И вот, разоблаченный, я лежу на гостиничной койке, бессильно свесив руки.
Для науки у меня не хватает воображения, для литературы - тепла. И тут еще
является читатель, который, испытав величайшее наслаждение, хочет изъявить
чувства лично...
Стук! Как, уже? Преодолел лифт и две ковровые дорожки? - Миль пардон! Я
имею честь видеть перед собой?.. Грузный, лысый, с шаркающей походкой. А
одет нарядно: запонки на манжетах, манишка, старомодный шик. И французит. У
нас это вышло из моды лет пятьдесят. Из эмигрантов, что ли? - Простите, по
телефону не расслышал вашу фамилию. - Граве, Иван Феликсович Граве, с вашего
разрешения. - Астроном Граве? Но мне представлялось, что вы гораздо старше.
- Я не тот Граве, не знаменитый. Тот - мой двоюродный дядя. Он умер
недавно в Париже. Меня тоже увезли в Париж мальчиком. Там я учился, там
работал. Но Петербург в моей семье всегда считали родным городом. И вот
удалось вернуться на склоне лет.
"Ну и чего же ты хочешь от меня, племянник знаменитого дяди?"
- Миль пардон, - пыхтит он. - До сих пор я не имел чести лично,
тет-а-тет, беседовать с писателем, жени-де-леттр. Даже смущен немножко. И
недоумеваю. По вашим вещам я составил себе представление о вас, как о юноше
порывистом, нервозном, с пронзительным взором и кудрями до плеч. Я полагал,
что фантастика, как поэзия, жанр, свойственный молодости. А вы человек в
летах, склонный к тучности, я бы сказал...
"Что за манера - прийти в гости и вслух обсуждать фигуру хозяина"
- Внешность обманчива. Кто же судит по внешности? - Слова мои - чистейшая
демагогия. Все мы судим по внешности. Молоденькая и хорошенькая - значит
милая девушка.

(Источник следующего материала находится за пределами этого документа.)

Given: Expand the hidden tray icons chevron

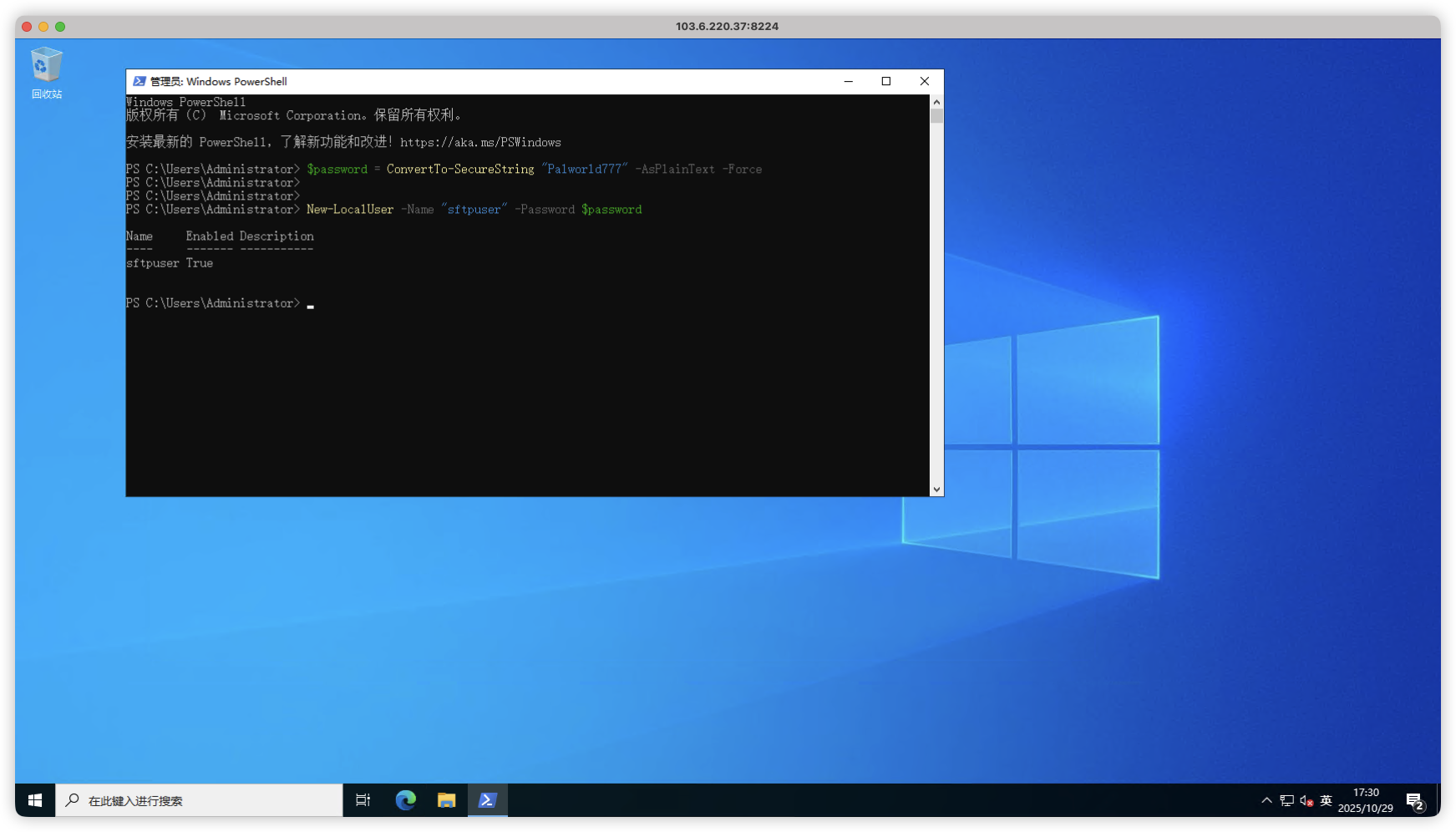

Прилично одет - уважаемый человек, плохо одет -
подозрительный.
- Но согласитесь, однако, что человек с моим обликом не может сделать
великое открытие.
"Все ясно - непризнанный изобретатель. Сейчас будет уговаривать написать
о нем роман".
- Для открытия прежде всего нужна аппаратура, - говорю я. И собираюсь
повторить слова Физика о синхрофазотроне.
- Да-да, аппаратура, оборудование, - подхватывает он. - Астроном,
прикрепленный к рекордному телескопу, как бы получает ярлык на открытие.
Впрочем, и тема играет роль. Вы заметили, что широкую публику интересуют не
все разделы астрономии, а только экстремальные, краевые. С одной стороны -
очередное, достижимое: Луна, Марс, Юпитер, с другой стороны -
наиотдаленнейшее: квазары, пульсары, предельное и запредельное. Альфа и
омега!
- А на вашу долю выпала буква в середине алфавита?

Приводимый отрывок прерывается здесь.